======== Extract ========

With this lesson of uttermost humiliation the truth of the heavenly Choice, and its effectual Call, brings us also that of an encouragement altogether divine. Such a "purpose" is no fluctuating thing, shifting with the currents of time. Such a call to such an embrace means a tenacity, as well as a welcome, worthy of God. "Who shall separate us?" "Neither shall any pluck them out of My Father's hand." And this is the motive of the words in this wonderful context, where everything is made to bear on the safety of the children of God, in the midst of all imaginable dangers.

Ver. 29.

For whom He knew beforehand, with a foreknowledge which, in this argument, can mean nothing short of foredecision[143]—no mere foreknowledge of what they would do, but rather of what He would do for them—those He also set apart beforehand, for conformation, deep and genuine, a resemblance due to kindred being,[144] to the image, the manifested Countenance, of His Son, that He might be Firstborn amongst many brethren, surrounded by the circling host of kindred faces, congenial beings, His Father's children by their union with Himself. So, as ever in the Scriptures, mystery bears full on character. The man is saved that he may be holy. His "predestination"[145] is not merely not to perish, but to be made like Christ, in a spiritual transformation, coming out in the moral features of the family of heaven. And all bears ultimately on the glory of Christ. The gathered saints are an organism, a family, before the Father; and their vital Centre is the Beloved Son, who sees in their true sonship the fruit of "the travail of His soul."

Ver. 30.

======== Extracted data ========

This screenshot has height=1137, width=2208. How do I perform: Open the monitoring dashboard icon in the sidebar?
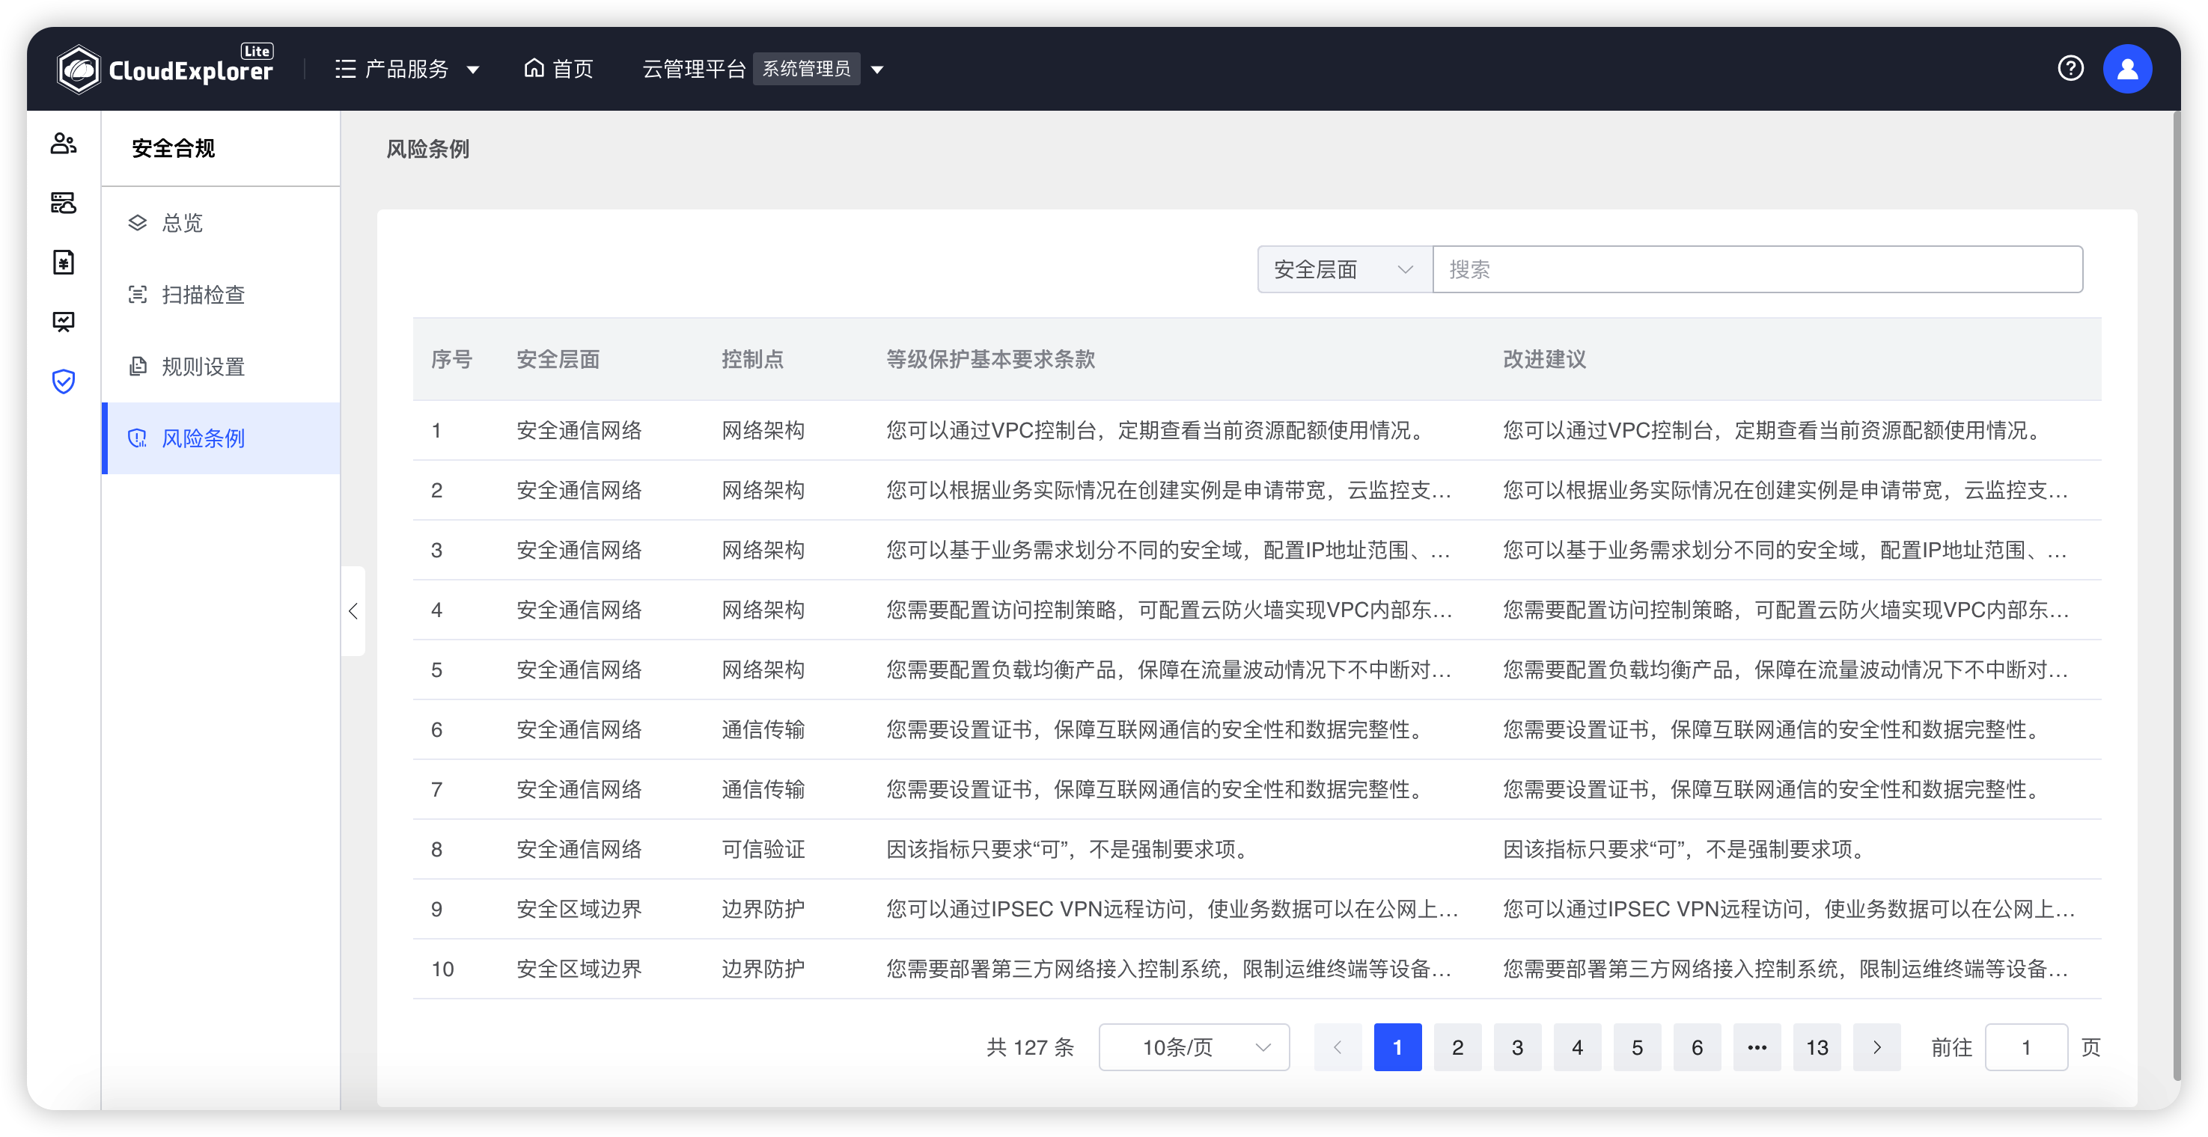point(63,322)
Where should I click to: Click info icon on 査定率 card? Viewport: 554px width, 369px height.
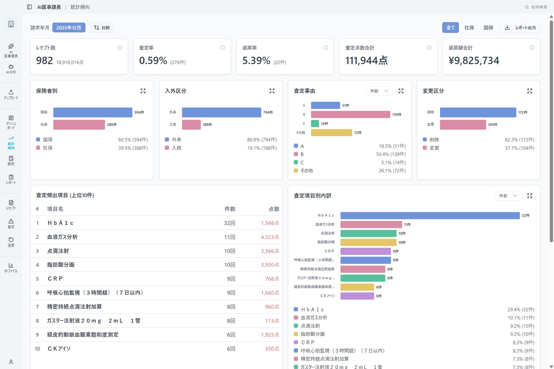[x=223, y=48]
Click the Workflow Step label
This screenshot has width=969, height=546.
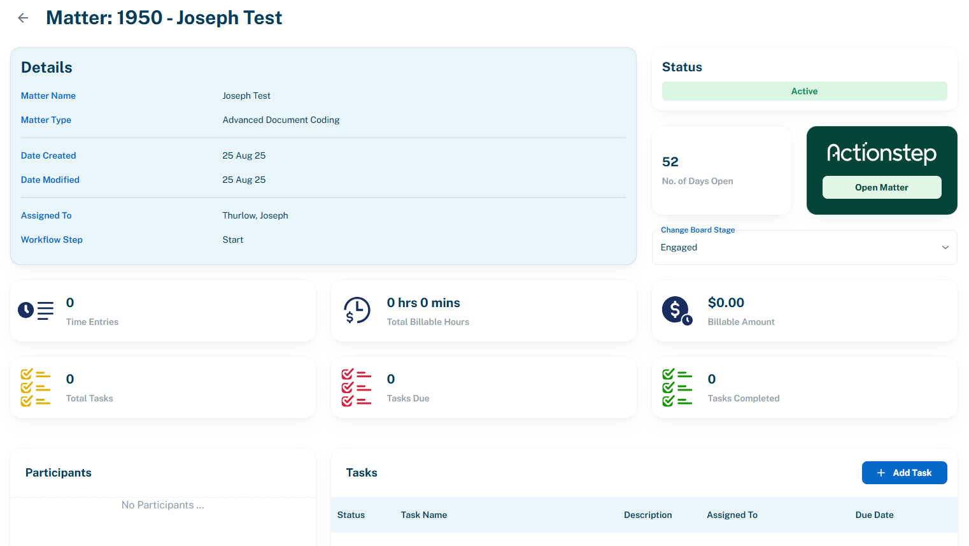tap(52, 240)
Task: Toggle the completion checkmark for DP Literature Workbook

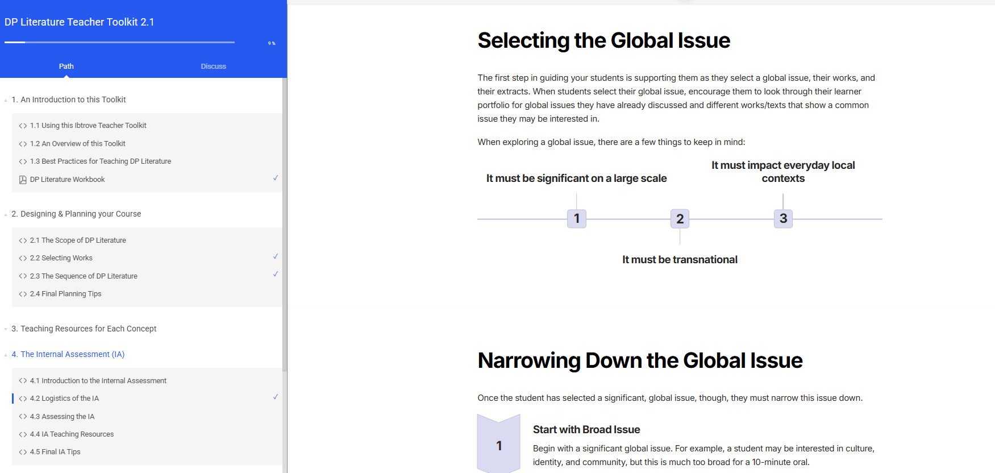Action: 276,178
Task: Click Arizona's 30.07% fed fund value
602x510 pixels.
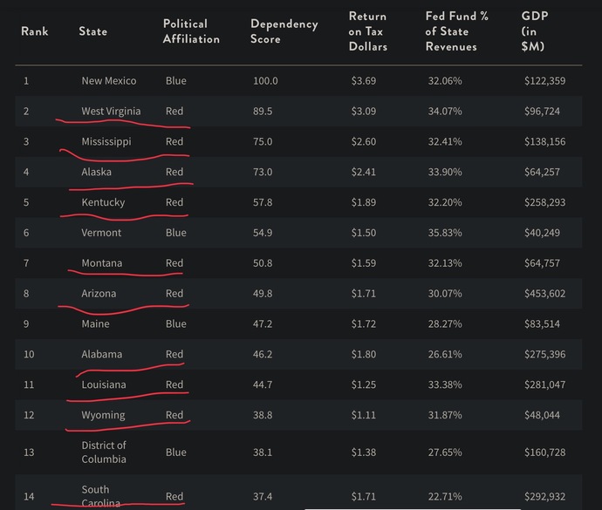Action: click(445, 293)
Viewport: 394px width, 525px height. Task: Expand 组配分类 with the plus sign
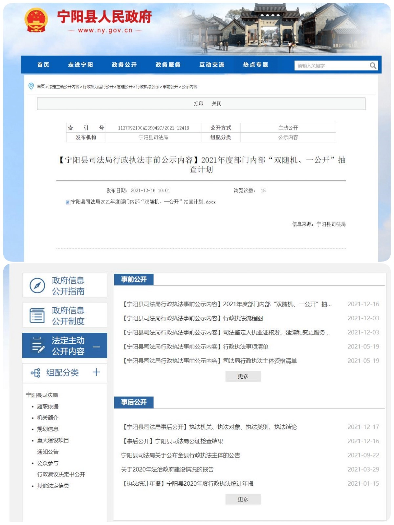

========

§ Required tasks:
(A) Write out the commentary on predestination from "With this lesson" to "all imaginable dangers.".
(B) Resume the commentary on predestination from the point where it stops.

§ Exercise results:
(A)
With this lesson of uttermost humiliation the truth of the heavenly Choice, and its effectual Call, brings us also that of an encouragement altogether divine. Such a "purpose" is no fluctuating thing, shifting with the currents of time. Such a call to such an embrace means a tenacity, as well as a welcome, worthy of God. "Who shall separate us?" "Neither shall any pluck them out of My Father's hand." And this is the motive of the words in this wonderful context, where everything is made to bear on the safety of the children of God, in the midst of all imaginable dangers.

(B)
But those whom He thus set apart beforehand, He also called, effectually drew so as truly and freely to choose Christ; and those whom He thus called to Christ, He also justified in Christ, in that great way of propitiation and faith of which the Epistle has so largely spoken; but[146] those whom He thus justified, He also glorified. "Glorified": it is a marvellous past tense. It reminds us that in this passage we are placed, as it were, upon the mountain of the Throne; our finite thought is allowed to speak for once (however little it understands it) the language of eternity, to utter the facts as the Eternal sees them. To Him, the pilgrim is already in the immortal Country; the bondservant is already at his day's end, receiving His Master's "Well done, good and faithful." He to whom time is not as it is to us thus sees His purposes complete, always and for ever. We see through His sight, in hearing His word about it. So for us, in wonderful paradox, our glorification is presented, as truly as our call, in terms of accomplished fact.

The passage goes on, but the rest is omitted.